Но так случилось, что напротив меня сидит бабочка как раз-таки с проблемой. Иначе бы она сюда не прилетела. Бабочка молчит, и делает это так естественно, что мне остается только начать разговор самой:
– Давайте познакомимся для начала. Меня зовут Вера. Вы, может, и не знаете ещё. А Вас?
– Наташа, – улыбнулась девушка. И замолчала. И опять – как будто так и надо.
– Итак, Наташа, зачем Вы ко мне пожаловали? Знакомство наше было кратким и не слишком-то приятным, и я Вас снова увидеть совсем не ожидала, – я взвешиваю каждое слово и заставляю себя смотреть ей в глаза. Голубые и абсолютно невинные.

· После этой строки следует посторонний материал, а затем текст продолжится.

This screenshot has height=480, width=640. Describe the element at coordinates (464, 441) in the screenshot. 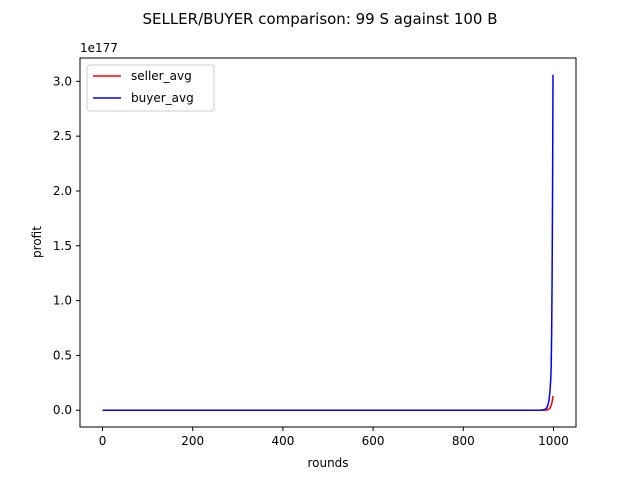

I see `x-tick-label: 800` at that location.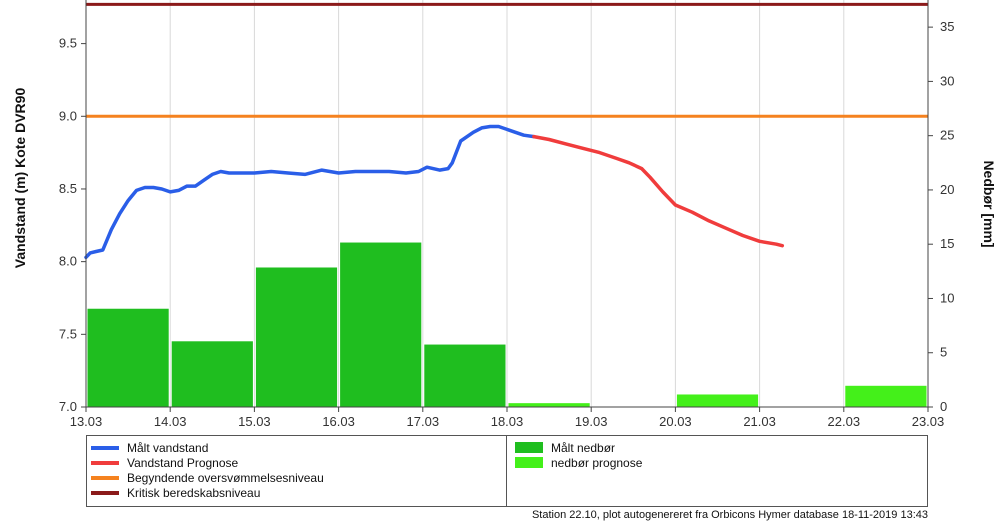  I want to click on legend-item-kritisk-beredskab: Kritisk beredskabsniveau, so click(208, 492).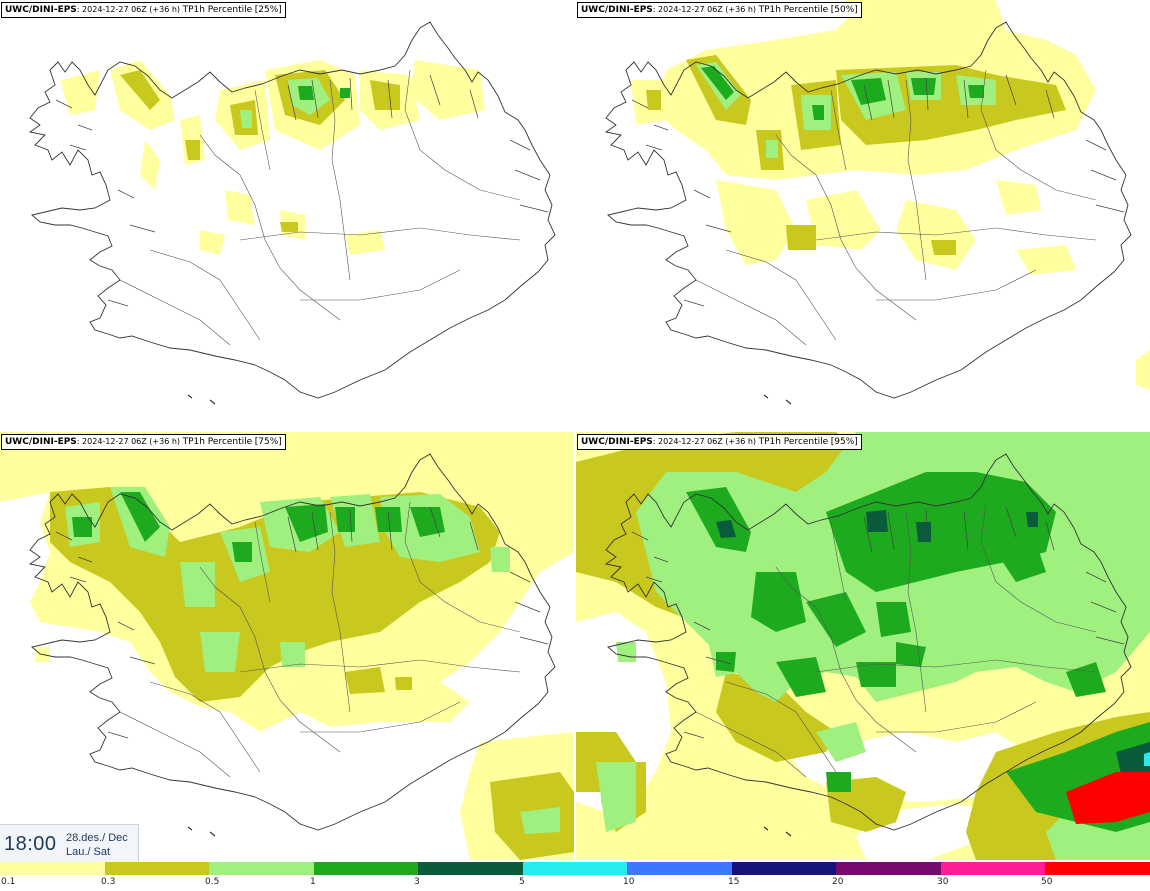 The height and width of the screenshot is (891, 1150). I want to click on valid-date-line1: 28.des./ Dec, so click(97, 838).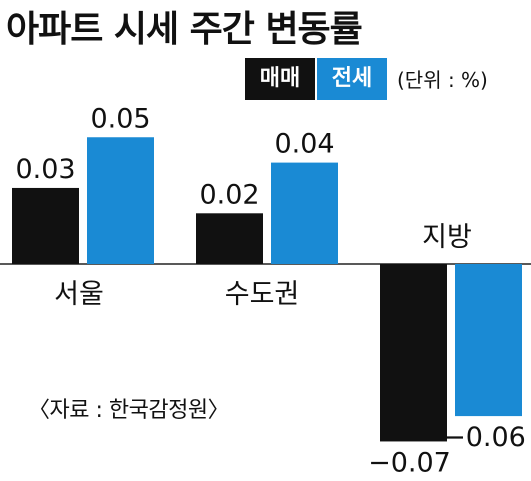 This screenshot has width=531, height=481. I want to click on category-label-0: 서울, so click(79, 294).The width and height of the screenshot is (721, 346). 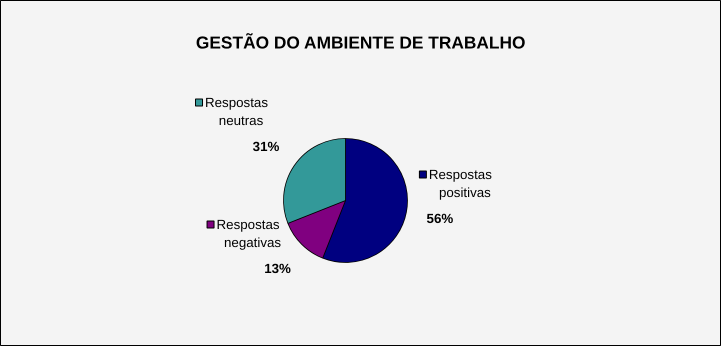 I want to click on chart-title: GESTÃO DO AMBIENTE DE TRABALHO, so click(x=361, y=42).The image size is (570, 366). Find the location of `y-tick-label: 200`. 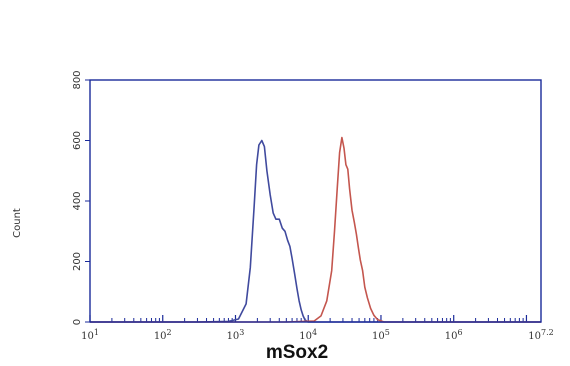

y-tick-label: 200 is located at coordinates (78, 262).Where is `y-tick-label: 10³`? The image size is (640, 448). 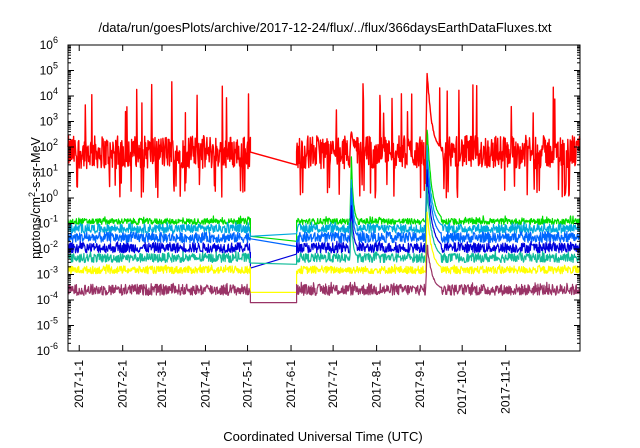 y-tick-label: 10³ is located at coordinates (49, 120). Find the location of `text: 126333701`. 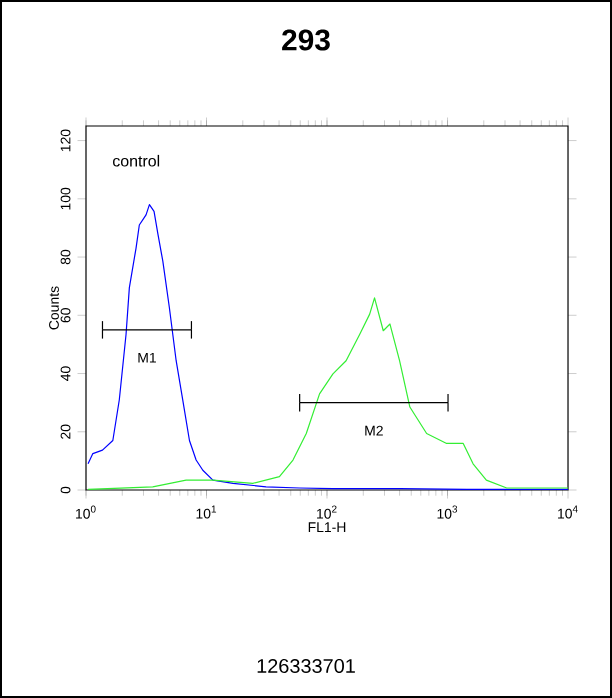

text: 126333701 is located at coordinates (306, 666).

– Я беременна, – выдает Наташа и отпивает из чашки немного кофе. Заметив мой вопросительный взгляд, добавляет: – Станислав Дмитриевич, видимо, сменил номер телефона, и я думала, что найду его самого здесь. Мне очень нужно с ним встретиться.
– Как видите, его здесь нет. Уже два месяца, собственно, нет, – отвечаю я и, хоть ты тресни, не могу с таким же спокойным видом, как она, пить кофе. И сидеть не могу. Пройдясь по кухне из конца в конец несколько раз, заявляю: – Да и как вообще после того, что было, Вы осмелились прийти сюда?! Вы со Станиславом Дмитриевичем разрушили мою жизнь, разнесли её к чертям…
Она смотрит на меня с сочувствием, но и сейчас я не вижу на её лице вины. То самое выражение… Наверное, я его вовек не забуду: абсолютно голая, даже не пытающаяся прикрыться, она сидит на моей кровати и смотрит на меня честными глазами, а я понимаю, что она не боится, не стыдится – ей просто немного жалко стоящую перед ней женщину, вынужденную устраивать скандал. И вот странно: Стаса я в тот момент хотела бы закопать в землю живьем, а к ней у меня не было ненависти, даже злости. Для неё это было игрой, инсценировкой пошлого анекдота, а мне стоило слишком дорого.
Сочувствие! Все мне тогда сочувствовали: врачи скорой помощи, отвозившие меня, истекающую кровью, в больницу, дежурный гинеколог, молоденькие медсестрички… Хотя нет, не все: нас было четверо с выкидышами в палате номер 20, и уж там меня никто не жалел – у всех была своя боль.
Я тяжело отходила от наркоза – мне не хотелось возвращаться. Что мне было делать в реальности, где любимый мужчина мне изменил, а малыш, которого я три месяца носила под сердцем, не захотел жить? Под наркозом мне, казалось, открылись какие-то истины, стало ясно всё целиком, я постигла Вселенную. Однако пришлось возвращаться в реальность, где было больно и непонятно.
– Как Вы себя чувствуете? – услышала я откуда-то издалека и открыла глаза. Но всё расплылось, и я снова унеслась в небытие. Потом оказалось, что в палату приходил Борис Аркадьевич – лучший гинеколог в отделении, по счастливой случайности дежуривший в тот вечер. Он меня и «чистил». Какое это все-таки противное слово – «чистка»!
Попозже, когда я почти совсем оклемалась, к моей кровати подошла девочка лет 17–18 и спросила, не надо ли мне чего. Так началось моё знакомство с палатой номер 20. Девочка, которой оказалось действительно 18, тоже лежала здесь с выкидышем. Юля (так её звали) рассказала мне свою историю на следующий день, пока мы ждали обхода.